Funding and liquidity remain key credit strengths of the public sector bank. Similar to other PSU lenders, BoB's funding franchise benefits from government ownership, Moody’s said.
The Government of India (Baa2 negative) owned 71.6 per cent of the bank as of December 31, 2019, and plays a key role in its management. The government has made significant capital infusions into all public sector banks, including Bank of Baroda, over the last few years.
Moody’s said asset quality in BoB's micro, small and medium enterprises and agriculture portfolio, which has deteriorated, will continue to weaken further. Lower economic growth in India is negative for these sectors and will drive continued weakness in these segments.

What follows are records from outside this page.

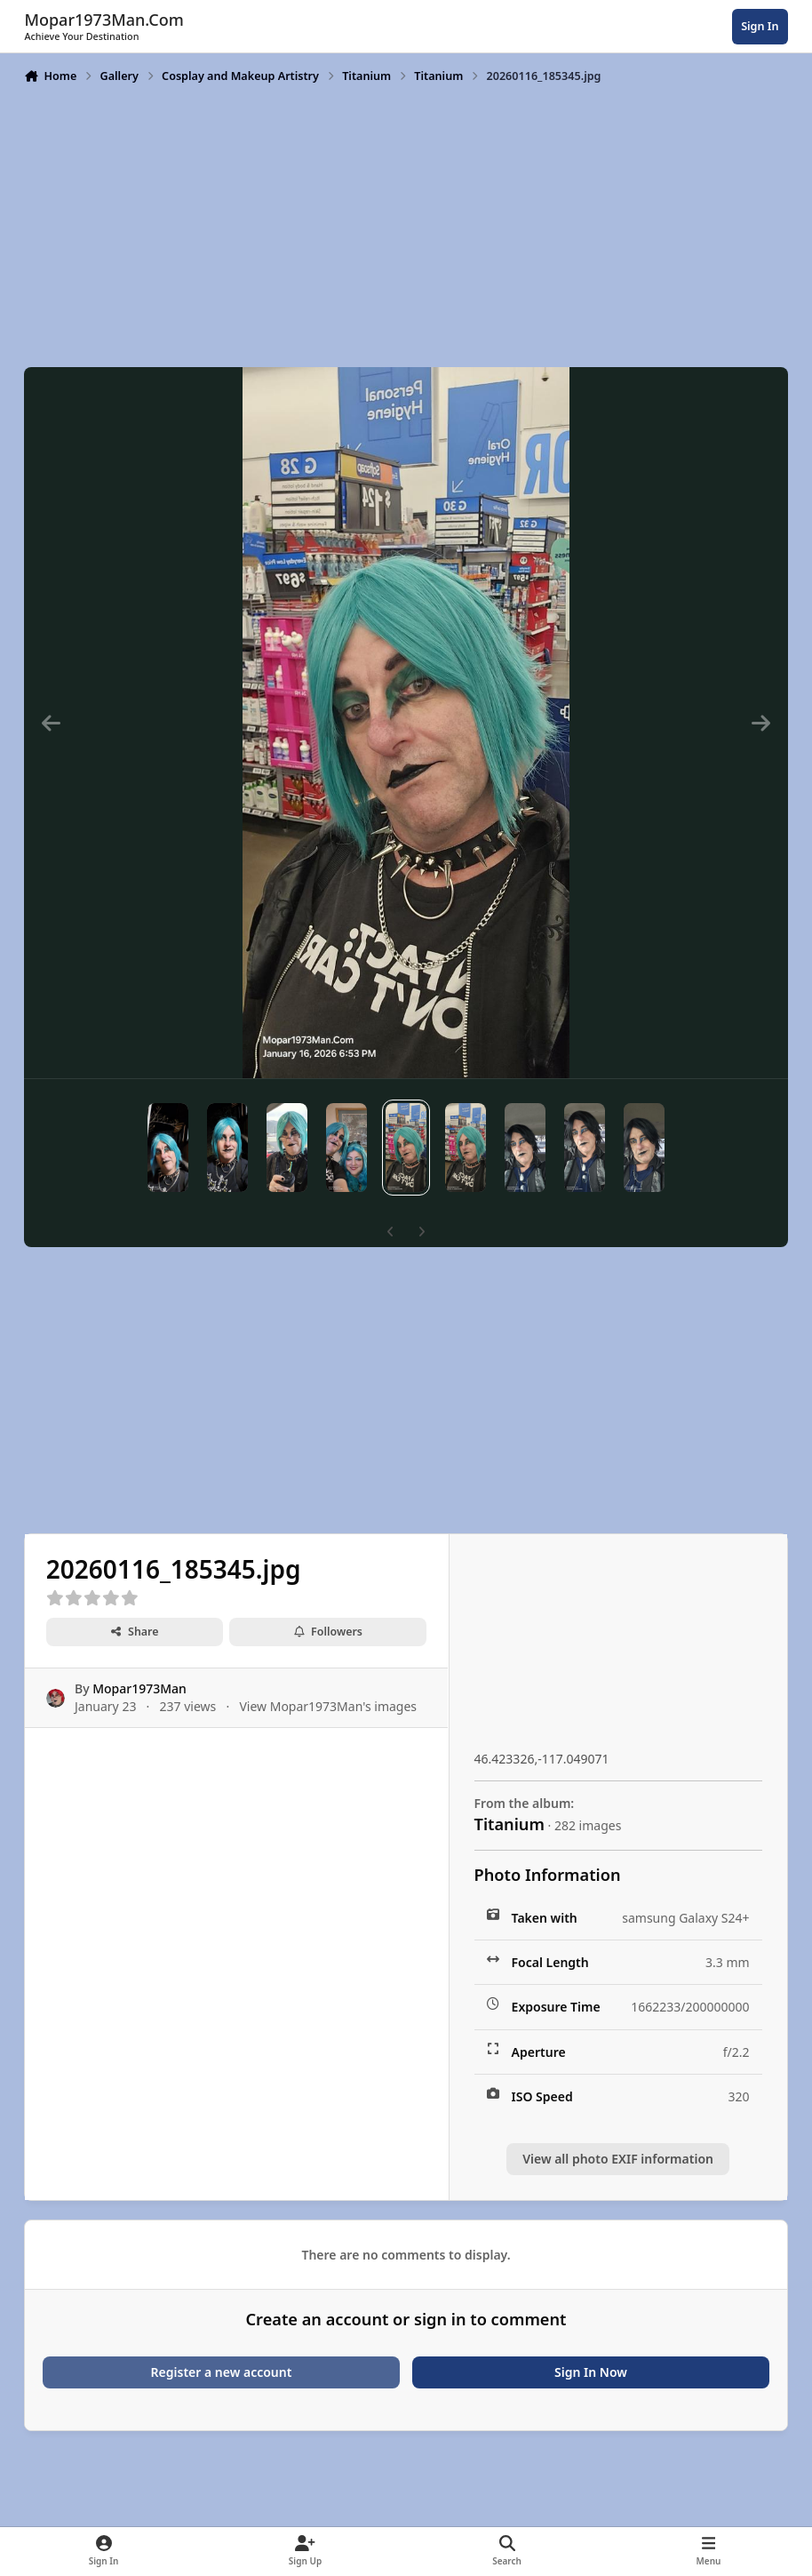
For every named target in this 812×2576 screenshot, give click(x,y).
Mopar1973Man (140, 1688)
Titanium (509, 1824)
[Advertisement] (406, 224)
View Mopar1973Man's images (329, 1706)
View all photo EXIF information (617, 2158)
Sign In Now (590, 2372)
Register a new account (221, 2372)
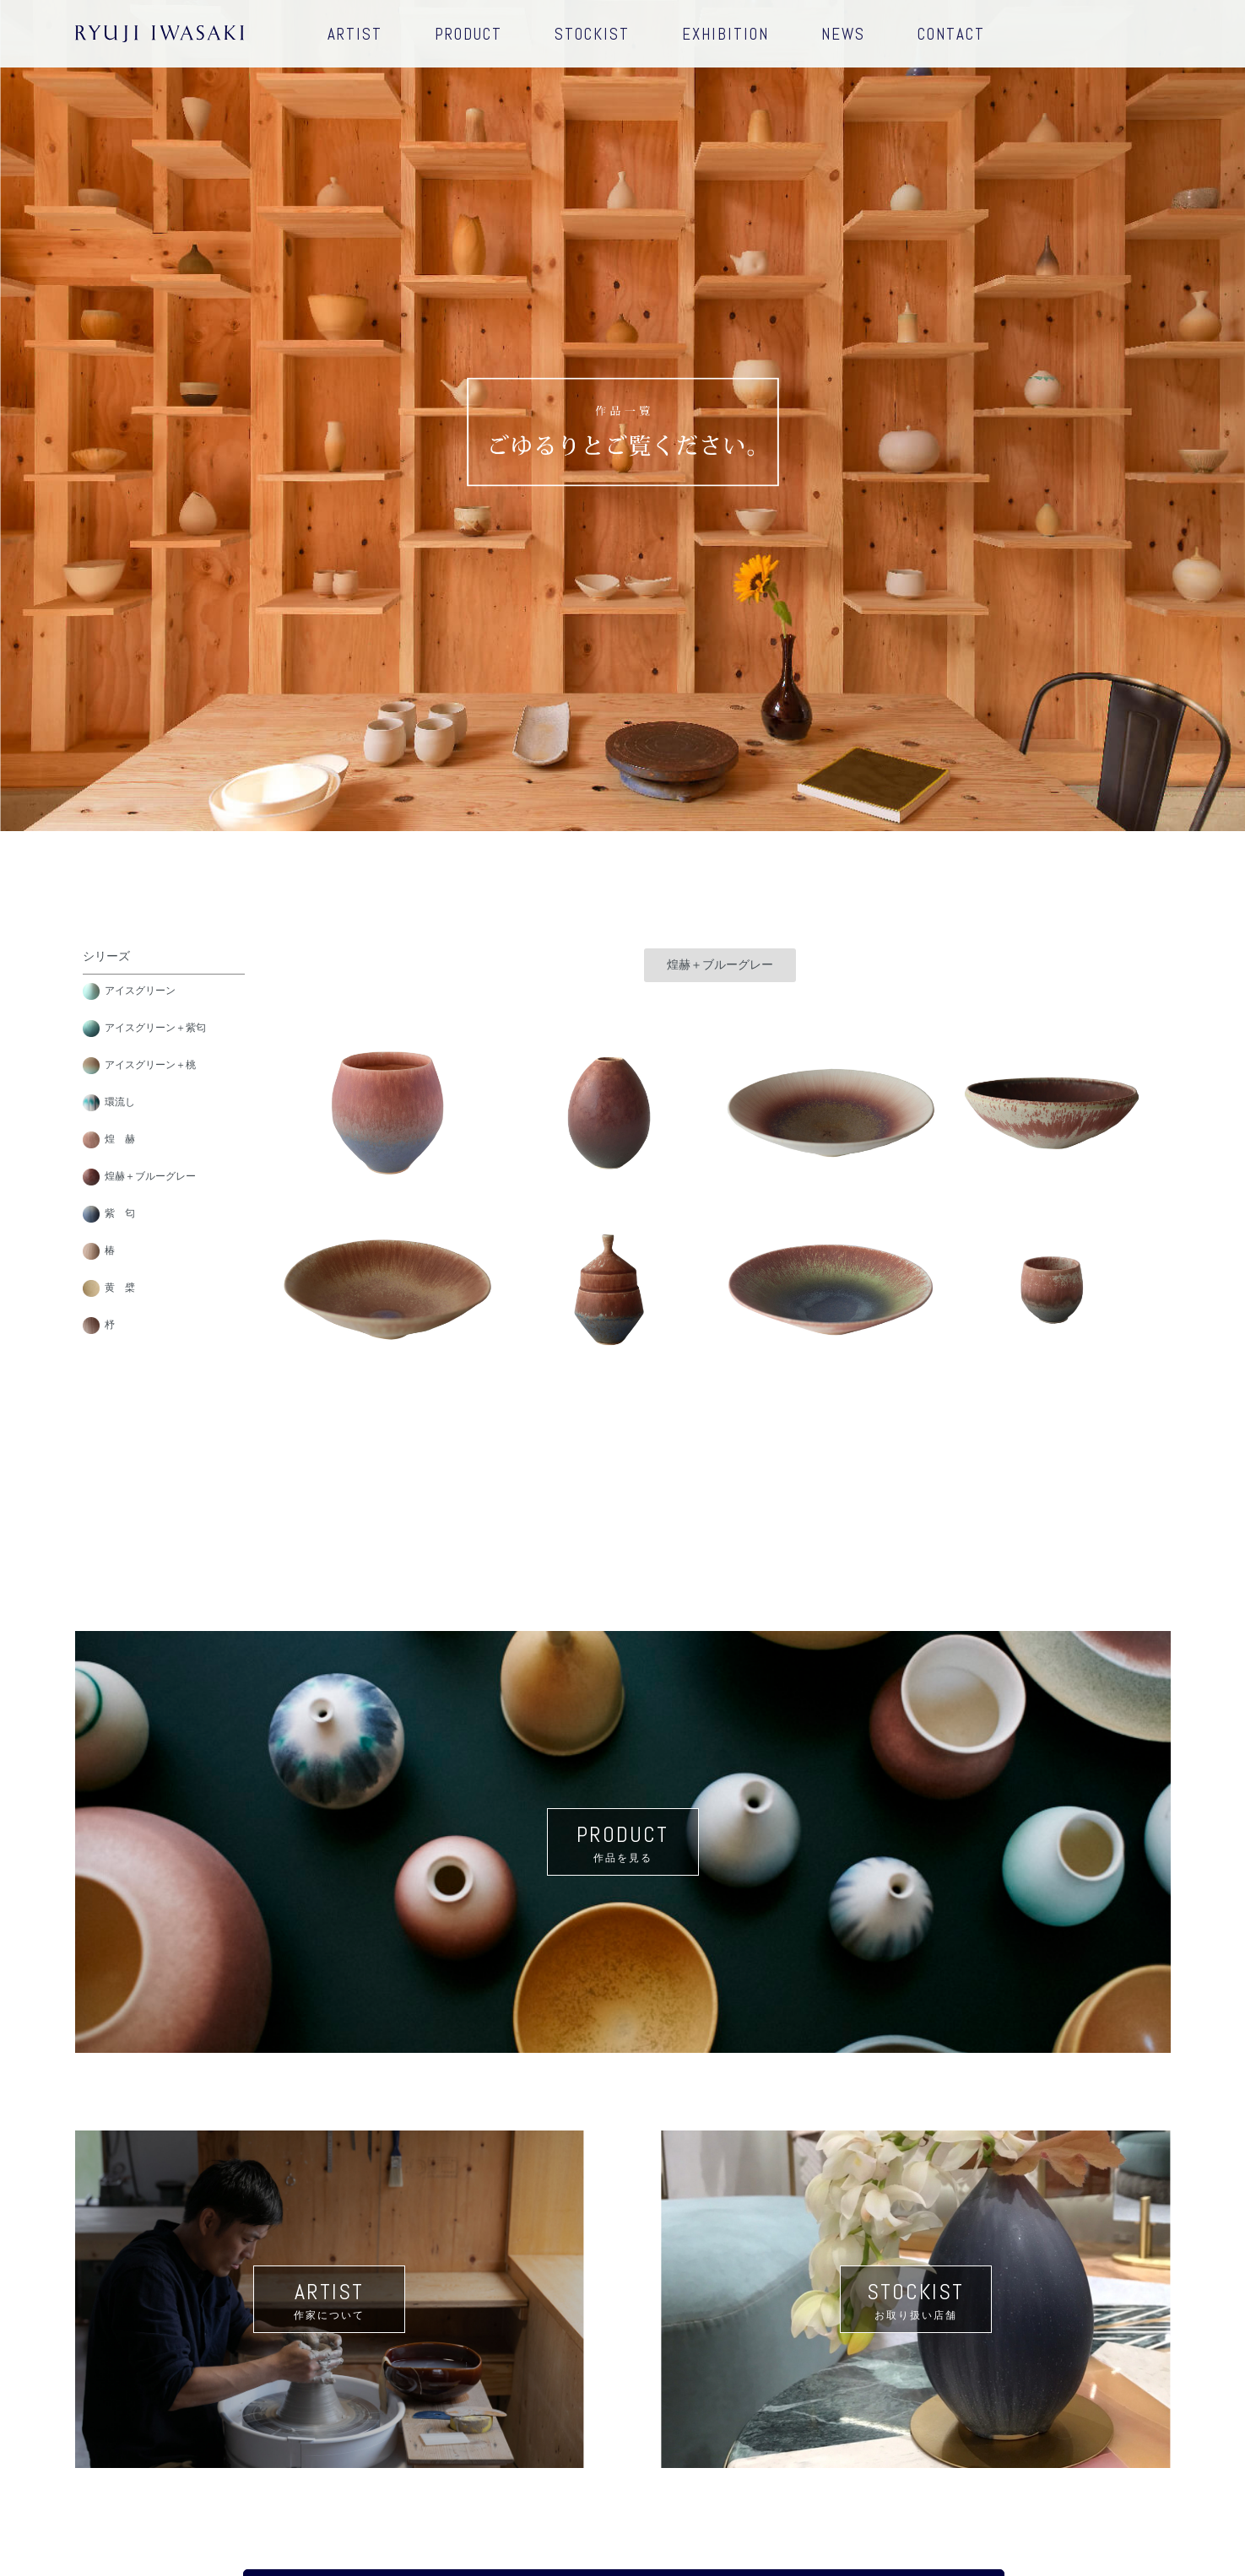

Further, the current level of non-performing loan (NPL)-formation rates in the SME segment may be understated, because there is regulatory forbearance on NPL recognition in this segment, Moody’s said.
Another risk factor is BoB's exposure to non-banking financial institutions (NBFIs), which amounts to 16 per cent of its loan book, the highest among Moody's-rated banks in India. A few of the large NBFIs continue to face headwinds and the high exposure to NBFIs is a source of additional risk for asset quality.
If the downside risks on asset quality materialise, resulting in higher credit costs and lower internal capital generation, the pace of improvement in profitability and capital will be negatively impacted.